En este mundo, que sigue colapsando ya que no hay disolución de Karma, donde buscamos realizar acciones que nos generen emociones-satisfacciones inmediatas, donde se busca el placer pasajero, nos hemos olvidado nuestra condición natural, el estado de dicha, del Gozo Eterno.
Se ha llegado a pensar que para llegar a ese estado inalcanzable (Samadhi) es necesario la renuncia espiritual, alejarse del mundo, dejar el trabajo, la familia, subir a un monte a vivir en una cueva, o también, seres que se despojan de todo.
A través del mundo se puede ver que existen seres que llegan a esos estados de renuncia, como por ejemplo en la India los “Naga Baba” que la traducción es “yoguis desnudos”. En otras tradiciones también nos encontramos con casos de santos despojados de todo, que se fueron a la montaña, partiendo desde Moisés en el monte Sinaí, o San Francisco que construyó una celda en el Monte Alvernia.

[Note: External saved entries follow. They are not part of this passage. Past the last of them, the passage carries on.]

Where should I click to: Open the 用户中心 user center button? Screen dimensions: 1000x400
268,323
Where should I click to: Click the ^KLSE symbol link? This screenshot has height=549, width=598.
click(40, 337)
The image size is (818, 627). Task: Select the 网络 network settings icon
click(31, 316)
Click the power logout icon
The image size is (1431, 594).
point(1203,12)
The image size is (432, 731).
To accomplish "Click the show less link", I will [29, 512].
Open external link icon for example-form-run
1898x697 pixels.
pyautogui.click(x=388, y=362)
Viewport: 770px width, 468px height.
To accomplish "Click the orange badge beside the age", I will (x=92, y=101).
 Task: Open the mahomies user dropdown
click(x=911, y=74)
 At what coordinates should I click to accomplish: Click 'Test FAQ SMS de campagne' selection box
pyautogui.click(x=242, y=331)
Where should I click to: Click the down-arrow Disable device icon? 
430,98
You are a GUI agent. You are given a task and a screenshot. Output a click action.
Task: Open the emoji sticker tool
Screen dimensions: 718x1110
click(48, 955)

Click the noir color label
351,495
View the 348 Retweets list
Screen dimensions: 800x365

Sin embargo; también existen seres que han alcanzado ese estado de renuncia sin necesidad de subir a un monte, tal es el caso de muchos Seres que incluso con familia y trabajo lograron alcanzar estados de Maestría; tal es el caso de Lahiri Mahasaya o, en occidente el de la Madre Shaktiananda.
«Bien lo dijo Krishna en el Bhagavad Guita
en el capítulo 5: “Tanto el camino de la renuncia,
como el camino de la acción desinteresada
nos llevan al estado de Dicha Suprema…»
Bien lo dijo Krishna en el Bhagavad Guita en el capítulo 5: “Tanto el camino de la renuncia, como el camino de la acción desinteresada nos llevan al estado de Dicha Suprema. Sin embargo, de los dos, es mejor el camino de la acción con desapego que el de la mera renuncia”.
Gautama Buda habló del camino medio, esto se podría asociar al principio de la polaridad de “El Kybalion”1, para comprender que se refería a una no postura, sabiendo que los semejantes y antagónicos son lo mismo (que no tiene que ver con la no acción).
No existe en sí una renuncia total en este plano dual, toda elección implica una renuncia. Cuando decidimos realizar una acción, estamos dejando de realizar otras acciones en el tiempo presente. Lo que es indispensable entonces, es realizar acciones conscientes.
Ramakrishna apuntó2: “Benditos son aquellos jóvenes aspirantes que practican renunciación desde su misma infancia y piensan en Dios día y noche sin estar envueltos en la vida mundana”. Es importante tomar en cuenta que toda causa tiene un efecto; todo efecto tiene su causa, debemos comprender que estamos regidos por una Ley y nada escapa a esto. De ahí la importancia de saber qué hacer y también qué no hacer.
«Los grandes maestros del planeta han realizado
una renuncia a la vida en sí, esto quiere decir
que viven sin apegos, y su vez, guardan una compasión
desbordante a la creación entera ya que se encuentran…»
Los grandes maestros del planeta han realizado una renuncia a la vida en sí, esto quiere decir que viven sin apegos, y su vez, guardan una compasión desbordante a la creación entera ya que se encuentran en unión con todo. Son seres que entregan todo porque tienen todo.
Renunciar no es negación, tomando en cuenta que al asumir una decisión estamos renunciando a algo más. ¿La renuncia a nuestra condición existencial es realmente una renuncia? ¿O podríamos decir que el estado actual de la humanidad sería la verdadera renuncia que hemos elegido a nuestra condición Divina?
“Se traspasa el nudo del corazón, se resuelven todas las dudas, se destruyen todas las ataduras al ver a Aquel que está aquí y más allá”. Mundakopanisad 11.2.8
Fuentes consultadas:
1 Todo es doble, todo tiene dos polos; todo, su par de opuestos; los semejantes y los antagónicos son lo mismo; los opuestos son idénticos en naturaleza, pero diferentes en grado; los extremos se tocan, todas las verdades son semiverdades; todas las paradojas pueden reconciliarse.